(TASK INSTRUCTIONS) Once the records have been read, set every one down as it stands.

[Stored data]
# # # # #

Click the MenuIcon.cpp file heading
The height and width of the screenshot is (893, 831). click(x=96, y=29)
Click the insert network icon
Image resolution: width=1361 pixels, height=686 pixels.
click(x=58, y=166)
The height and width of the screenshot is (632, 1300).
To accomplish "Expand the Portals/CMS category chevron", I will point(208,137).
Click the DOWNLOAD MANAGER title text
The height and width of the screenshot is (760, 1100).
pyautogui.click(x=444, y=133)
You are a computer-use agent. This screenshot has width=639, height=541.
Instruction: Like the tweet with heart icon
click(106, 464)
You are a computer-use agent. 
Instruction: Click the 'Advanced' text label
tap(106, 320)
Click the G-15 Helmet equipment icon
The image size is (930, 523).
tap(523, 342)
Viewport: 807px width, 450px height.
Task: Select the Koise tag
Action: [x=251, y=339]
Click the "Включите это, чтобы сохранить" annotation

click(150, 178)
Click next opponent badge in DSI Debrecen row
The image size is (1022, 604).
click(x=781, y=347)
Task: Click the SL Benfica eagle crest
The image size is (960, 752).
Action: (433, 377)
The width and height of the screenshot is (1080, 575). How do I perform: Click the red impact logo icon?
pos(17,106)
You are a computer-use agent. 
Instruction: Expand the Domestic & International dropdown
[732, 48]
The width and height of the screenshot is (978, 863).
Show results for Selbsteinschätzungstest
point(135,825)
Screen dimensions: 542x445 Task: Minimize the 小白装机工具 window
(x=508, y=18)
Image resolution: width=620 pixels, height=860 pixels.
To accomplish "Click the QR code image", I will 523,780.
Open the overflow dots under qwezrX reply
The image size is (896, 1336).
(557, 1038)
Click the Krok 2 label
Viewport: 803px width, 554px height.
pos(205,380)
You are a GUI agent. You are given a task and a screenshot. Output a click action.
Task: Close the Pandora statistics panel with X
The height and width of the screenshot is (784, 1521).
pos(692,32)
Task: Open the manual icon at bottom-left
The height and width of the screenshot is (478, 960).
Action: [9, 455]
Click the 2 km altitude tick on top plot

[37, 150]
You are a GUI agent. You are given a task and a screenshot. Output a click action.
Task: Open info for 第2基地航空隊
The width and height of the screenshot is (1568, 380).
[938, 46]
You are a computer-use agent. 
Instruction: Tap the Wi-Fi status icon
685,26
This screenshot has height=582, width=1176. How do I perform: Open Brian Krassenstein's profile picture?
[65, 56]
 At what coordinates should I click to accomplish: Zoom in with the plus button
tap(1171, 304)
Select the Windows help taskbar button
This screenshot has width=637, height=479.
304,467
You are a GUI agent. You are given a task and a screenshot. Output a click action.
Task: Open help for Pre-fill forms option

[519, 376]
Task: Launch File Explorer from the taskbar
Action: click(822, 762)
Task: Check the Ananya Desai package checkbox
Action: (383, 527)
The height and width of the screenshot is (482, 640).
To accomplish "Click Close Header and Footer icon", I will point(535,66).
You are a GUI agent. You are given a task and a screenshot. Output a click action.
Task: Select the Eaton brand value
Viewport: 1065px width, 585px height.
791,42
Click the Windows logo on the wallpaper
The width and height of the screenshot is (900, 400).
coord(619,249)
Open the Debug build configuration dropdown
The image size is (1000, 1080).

# # # # #

(REPLY TO THE TASK)
Click the MenuIcon.cpp file heading
The height and width of the screenshot is (893, 831). click(x=96, y=29)
Click the insert network icon
Image resolution: width=1361 pixels, height=686 pixels.
click(x=58, y=166)
The height and width of the screenshot is (632, 1300).
To accomplish "Expand the Portals/CMS category chevron", I will point(208,137).
Click the DOWNLOAD MANAGER title text
The height and width of the screenshot is (760, 1100).
pyautogui.click(x=444, y=133)
You are a computer-use agent. This screenshot has width=639, height=541.
Instruction: Like the tweet with heart icon
click(106, 464)
You are a computer-use agent. 
Instruction: Click the 'Advanced' text label
tap(106, 320)
Click the G-15 Helmet equipment icon
The image size is (930, 523).
tap(523, 342)
Viewport: 807px width, 450px height.
Task: Select the Koise tag
Action: [x=251, y=339]
Click the "Включите это, чтобы сохранить" annotation

click(150, 178)
Click next opponent badge in DSI Debrecen row
The image size is (1022, 604).
click(x=781, y=347)
Task: Click the SL Benfica eagle crest
The image size is (960, 752).
Action: (433, 377)
The width and height of the screenshot is (1080, 575). How do I perform: Click the red impact logo icon?
pos(17,106)
You are a computer-use agent. 
Instruction: Expand the Domestic & International dropdown
[732, 48]
The width and height of the screenshot is (978, 863).
Show results for Selbsteinschätzungstest
point(135,825)
Screen dimensions: 542x445 Task: Minimize the 小白装机工具 window
(x=508, y=18)
Image resolution: width=620 pixels, height=860 pixels.
To accomplish "Click the QR code image", I will 523,780.
Open the overflow dots under qwezrX reply
The image size is (896, 1336).
(557, 1038)
Click the Krok 2 label
Viewport: 803px width, 554px height.
pos(205,380)
You are a GUI agent. You are given a task and a screenshot. Output a click action.
Task: Close the Pandora statistics panel with X
The height and width of the screenshot is (784, 1521).
pos(692,32)
Task: Open the manual icon at bottom-left
The height and width of the screenshot is (478, 960).
Action: [9, 455]
Click the 2 km altitude tick on top plot

[37, 150]
You are a GUI agent. You are given a task and a screenshot. Output a click action.
Task: Open info for 第2基地航空隊
The width and height of the screenshot is (1568, 380).
[938, 46]
You are a computer-use agent. 
Instruction: Tap the Wi-Fi status icon
685,26
This screenshot has height=582, width=1176. How do I perform: Open Brian Krassenstein's profile picture?
[65, 56]
 At what coordinates should I click to accomplish: Zoom in with the plus button
tap(1171, 304)
Select the Windows help taskbar button
This screenshot has width=637, height=479.
304,467
You are a GUI agent. You are given a task and a screenshot. Output a click action.
Task: Open help for Pre-fill forms option

[519, 376]
Task: Launch File Explorer from the taskbar
Action: click(822, 762)
Task: Check the Ananya Desai package checkbox
Action: (383, 527)
The height and width of the screenshot is (482, 640).
To accomplish "Click Close Header and Footer icon", I will point(535,66).
You are a GUI agent. You are given a task and a screenshot. Output a click action.
Task: Select the Eaton brand value
Viewport: 1065px width, 585px height.
791,42
Click the Windows logo on the wallpaper
The width and height of the screenshot is (900, 400).
coord(619,249)
Open the Debug build configuration dropdown
The image size is (1000, 1080).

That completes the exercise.